As an example, let’s build custom reranker that enhances the Cohere Reranker by accepting a filter query, and accepts any other CohereReranker params as kwargs.
from typing import List, Union
import pandas as pd
from lancedb.rerankers import CohereReranker

class ModifiedCohereReranker(CohereReranker):
    def __init__(self, filters: Union[str, List[str]], **kwargs):
        super().__init__(**kwargs)
        filters = filters if isinstance(filters, list) else [filters]
        self.filters = filters

    def rerank_hybrid(self, query: str, vector_results: pa.Table, fts_results: pa.Table)-> pa.Table:
        combined_result = super().rerank_hybrid(query, vector_results, fts_results)
        df = combined_result.to_pandas()
        for filter in self.filters:
            df = df.query("not text.str.contains(@filter)")

        return pa.Table.from_pandas(df)

    def rerank_vector(self, query: str, vector_results: pa.Table)-> pa.Table:
        vector_results = super().rerank_vector(query, vector_results)
        df = vector_results.to_pandas()
        for filter in self.filters:
            df = df.query("not text.str.contains(@filter)")

        return pa.Table.from_pandas(df)

    def rerank_fts(self, query: str, fts_results: pa.Table)-> pa.Table:
        fts_results = super().rerank_fts(query, fts_results)
        df = fts_results.to_pandas()
        for filter in self.filters:
            df = df.query("not text.str.contains(@filter)")

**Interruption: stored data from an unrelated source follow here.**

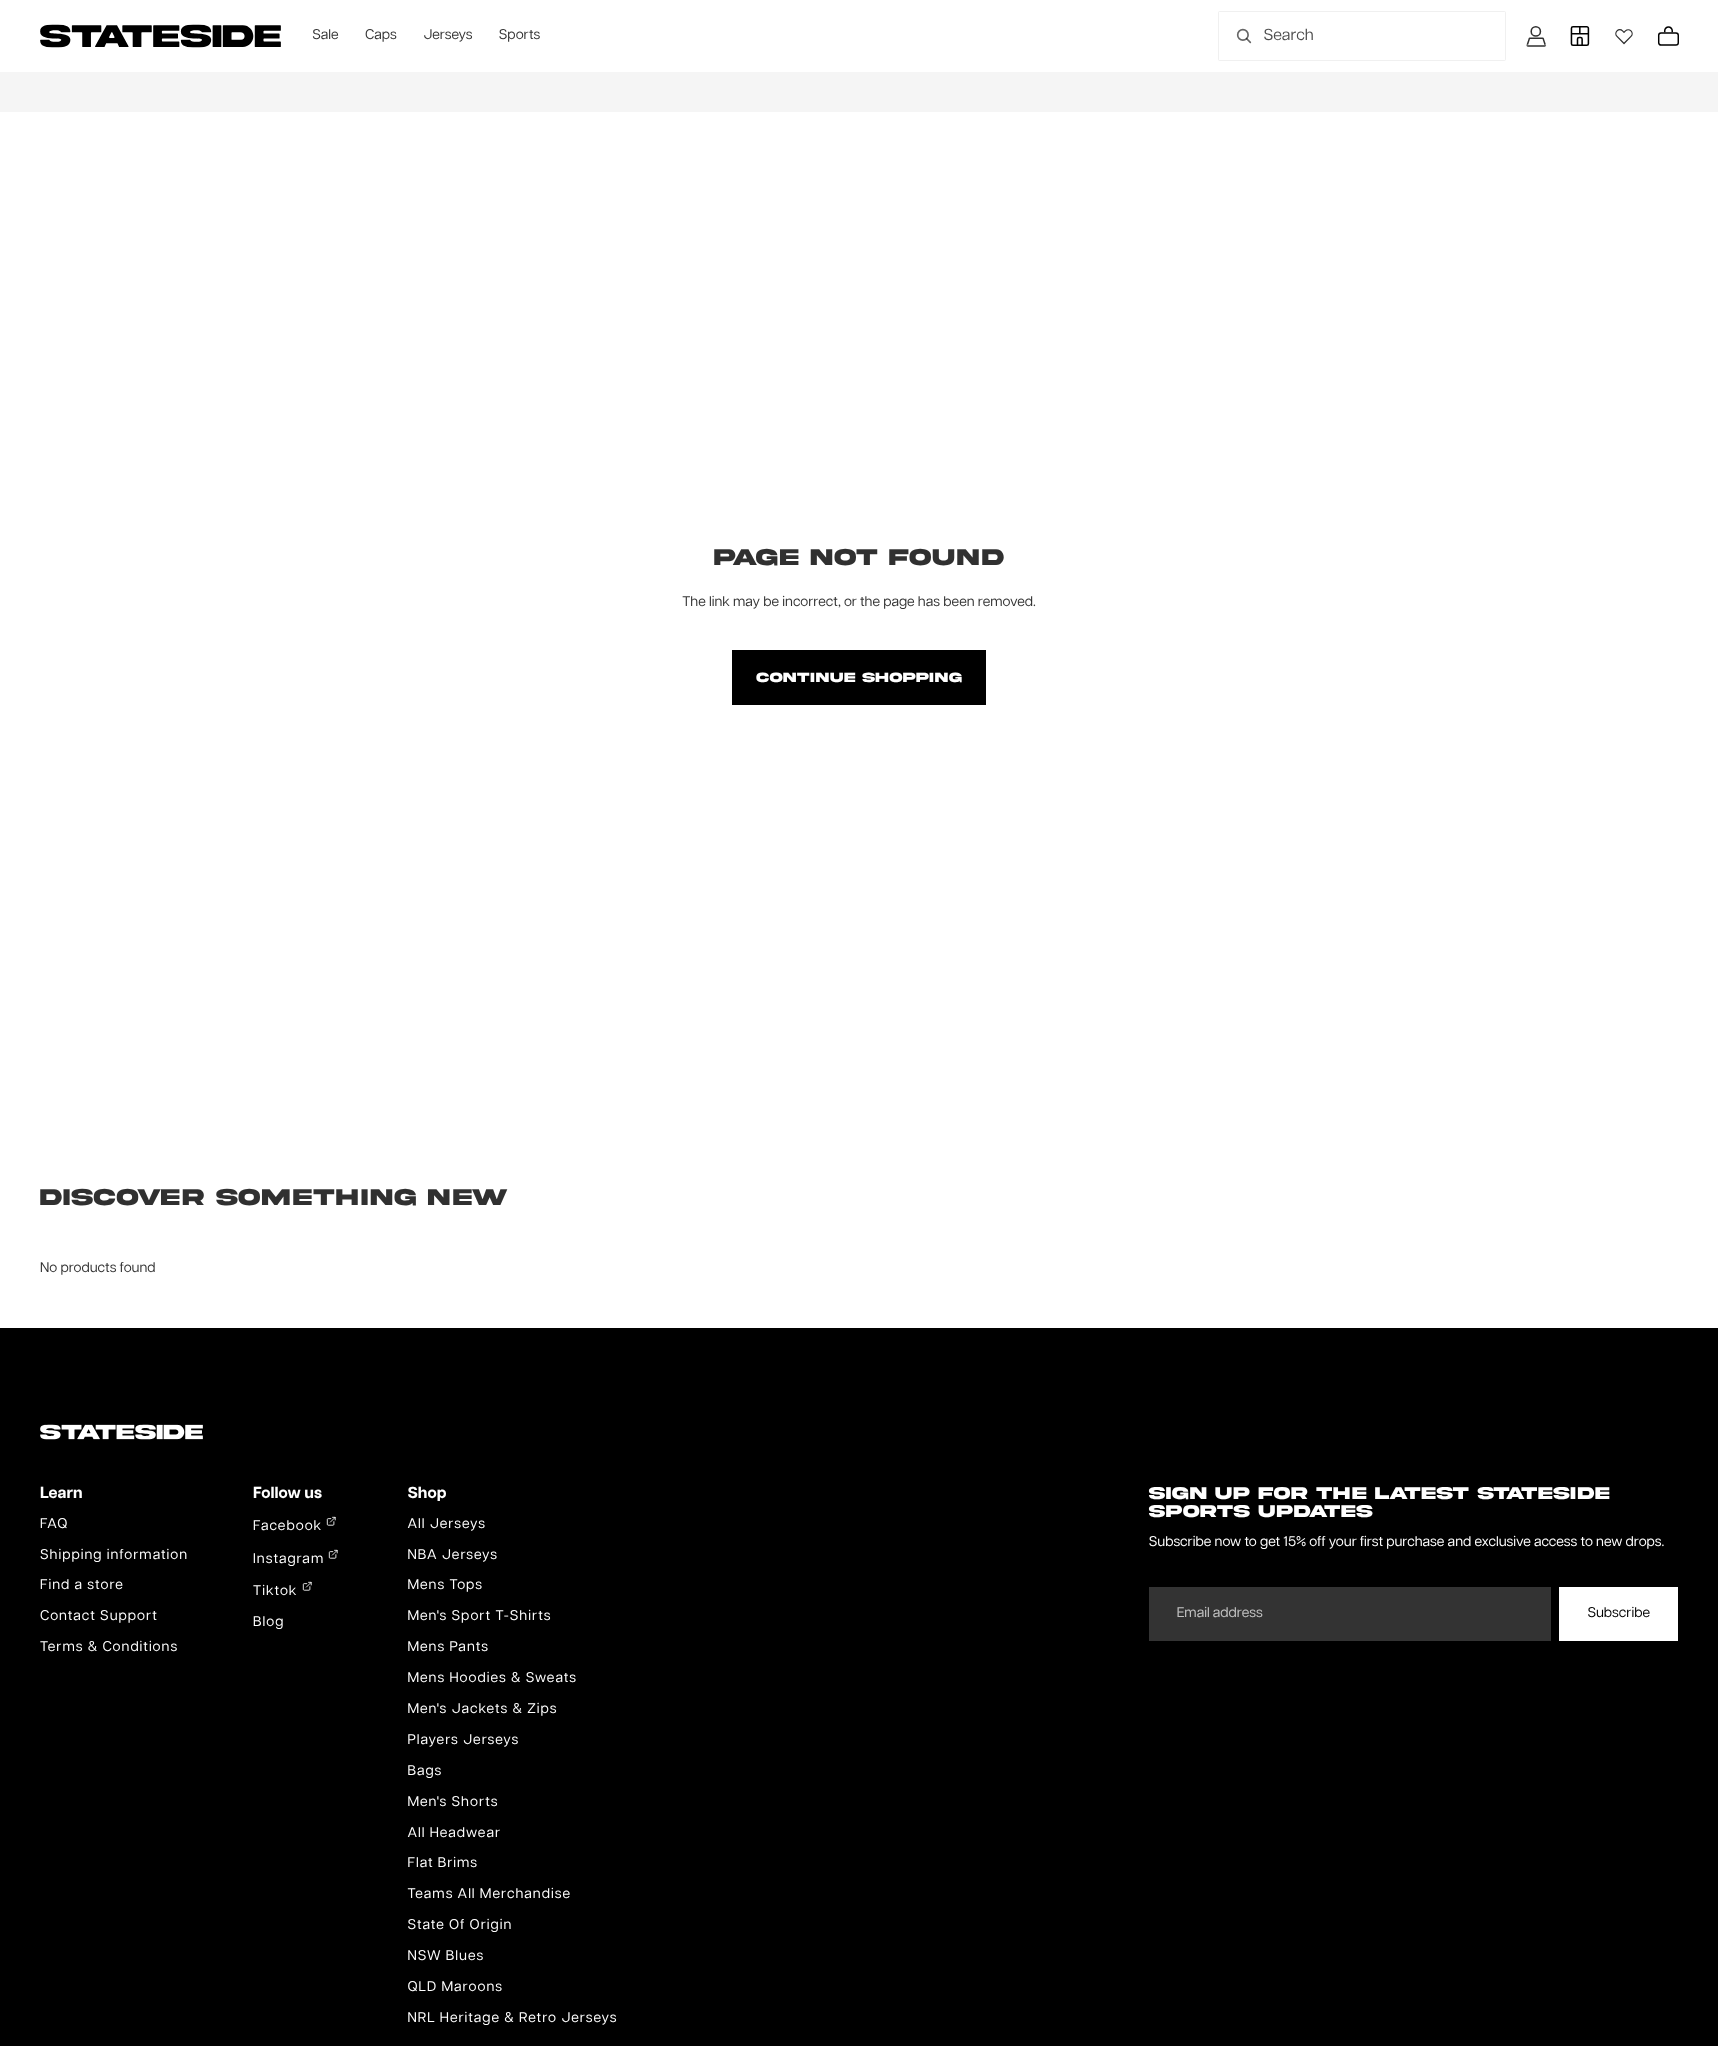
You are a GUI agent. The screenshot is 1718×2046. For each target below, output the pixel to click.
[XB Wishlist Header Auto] (1624, 36)
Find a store (82, 1586)
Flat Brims (442, 1864)
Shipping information (114, 1556)
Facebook (289, 1527)
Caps (381, 36)
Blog (268, 1623)
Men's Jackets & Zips (482, 1710)
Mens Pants (447, 1648)
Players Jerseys (463, 1741)
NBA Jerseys (452, 1556)
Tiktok (277, 1592)
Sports (519, 36)
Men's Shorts (452, 1803)
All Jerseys (446, 1525)
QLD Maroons (455, 1988)
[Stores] (1580, 36)
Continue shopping (858, 677)
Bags (424, 1772)
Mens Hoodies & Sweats (492, 1679)
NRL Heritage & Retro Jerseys (512, 2019)
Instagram (290, 1560)
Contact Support (99, 1617)
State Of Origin (459, 1926)
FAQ (54, 1525)
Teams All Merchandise (489, 1895)
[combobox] (1340, 36)
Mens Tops (445, 1586)
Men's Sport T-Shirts (479, 1617)
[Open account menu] (1536, 36)
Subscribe (1618, 1614)
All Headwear (454, 1834)
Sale (325, 36)
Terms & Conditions (109, 1648)
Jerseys (447, 36)
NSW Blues (445, 1957)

        return pa.Table.from_pandas(df)

Under the hood, vector_results and fts_results are PyArrow tables. You can learn more about PyArrow tables here. The advantage of PyArrow tables is their interoperability — you can easily convert them to Pandas/Polars DataFrames, PyDict, PyList, etc.The benefits are also bidirectional — just as you can easily convert PyArrow tables to Pandas DataFrames using the to_pandas() method — you can perform DataFrame transformations and just as easily convert the DataFrame back to PyArrow tables using pa.Table.from_pandas() method as shown in the example above.